5. Identify the optimal solution from the optimal simplex tableau.
In the last chapter, we used the geometrical method to solve linear programming problems, but the geometrical approach will not
work for problems that have more than two variables. In real life situations, linear programming problems consist of literally
thousands of variables and are solved by computers. We can solve these problems algebraically, but that will not be very efficient.
Suppose we were given a problem with, say, 5 variables and 10 constraints. By choosing all combinations of five equations with
five unknowns, we could find all the corner points, test them for feasibility, and come up with the solution, if it exists. But the
trouble is that even for a problem with so few variables, we will get more than 250 corner points, and testing each point will be
very tedious.

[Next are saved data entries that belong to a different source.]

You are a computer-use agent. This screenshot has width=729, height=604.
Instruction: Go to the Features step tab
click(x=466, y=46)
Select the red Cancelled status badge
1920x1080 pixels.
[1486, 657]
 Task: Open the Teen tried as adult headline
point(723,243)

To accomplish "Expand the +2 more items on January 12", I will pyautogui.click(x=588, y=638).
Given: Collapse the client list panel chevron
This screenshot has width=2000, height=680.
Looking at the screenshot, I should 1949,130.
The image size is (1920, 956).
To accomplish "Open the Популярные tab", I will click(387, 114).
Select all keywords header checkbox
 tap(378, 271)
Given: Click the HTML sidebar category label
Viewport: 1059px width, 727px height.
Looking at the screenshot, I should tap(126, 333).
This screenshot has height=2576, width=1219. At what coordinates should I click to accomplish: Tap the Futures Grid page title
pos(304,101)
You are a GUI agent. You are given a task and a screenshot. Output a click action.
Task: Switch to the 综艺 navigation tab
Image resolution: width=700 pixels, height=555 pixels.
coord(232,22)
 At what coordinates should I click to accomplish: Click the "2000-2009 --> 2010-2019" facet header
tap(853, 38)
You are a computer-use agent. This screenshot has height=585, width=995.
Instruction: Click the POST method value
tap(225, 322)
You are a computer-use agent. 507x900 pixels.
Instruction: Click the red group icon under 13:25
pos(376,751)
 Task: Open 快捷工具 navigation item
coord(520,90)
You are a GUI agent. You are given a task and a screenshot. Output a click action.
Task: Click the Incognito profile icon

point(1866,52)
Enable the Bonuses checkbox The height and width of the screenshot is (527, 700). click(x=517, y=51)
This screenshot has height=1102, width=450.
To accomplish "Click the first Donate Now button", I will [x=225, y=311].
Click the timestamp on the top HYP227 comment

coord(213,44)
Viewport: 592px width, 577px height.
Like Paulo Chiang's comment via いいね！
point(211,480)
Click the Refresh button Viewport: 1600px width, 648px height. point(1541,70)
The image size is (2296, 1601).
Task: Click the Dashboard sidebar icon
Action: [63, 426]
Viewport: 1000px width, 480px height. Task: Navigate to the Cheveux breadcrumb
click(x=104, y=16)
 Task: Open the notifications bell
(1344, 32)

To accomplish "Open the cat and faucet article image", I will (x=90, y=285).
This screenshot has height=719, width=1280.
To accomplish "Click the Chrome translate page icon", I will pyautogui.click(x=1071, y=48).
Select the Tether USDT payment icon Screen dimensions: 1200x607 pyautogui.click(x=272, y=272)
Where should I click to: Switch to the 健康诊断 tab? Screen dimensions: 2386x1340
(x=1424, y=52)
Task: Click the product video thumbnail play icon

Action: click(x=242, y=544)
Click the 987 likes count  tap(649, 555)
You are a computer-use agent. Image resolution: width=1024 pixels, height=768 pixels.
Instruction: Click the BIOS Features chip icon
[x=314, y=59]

So we need a method that has a systematic algorithm and can be programmed for a computer. The method has to be
efficient enough so we wouldn't have to evaluate the objective function at each corner point. We have just such a method, and it is
called the simplex method.
The simplex method was developed during the Second World War by Dr. George Dantzig. His linear programming models helped
the Allied forces with transportation and scheduling problems. In 1979, a Soviet scientist named Leonid Khachian developed a
method called the ellipsoid algorithm which was supposed to be revolutionary, but as it turned out it is not any better than the
simplex method. In 1984, Narendra Karmarkar, a research scientist at AT&T Bell Laboratories developed Karmarkar's algorithm
which has been proven to be four times faster than the simplex method for certain problems. But the simplex method still works the
best for most problems.
The simplex method uses an approach that is very efficient. It does not compute the value of the objective function at every point;
instead, it begins with a corner point of the feasibility region where all the main variables are zero and then systematically moves
from corner point to corner point, while improving the value of the objective function at each stage. The process continues until the
optimal solution is found.
To learn the simplex method, we try a rather unconventional approach. We first list the algorithm, and then work a problem. We
justify the reasoning behind each step during the process. A thorough justification is beyond the scope of this course.
We start out with an example we solved in the last chapter by the graphical method. This will provide us with some insight into the
simplex method and at the same time give us the chance to compare a few of the feasible solutions we obtained previously by the
graphical method. But first, we list the algorithm for the simplex method.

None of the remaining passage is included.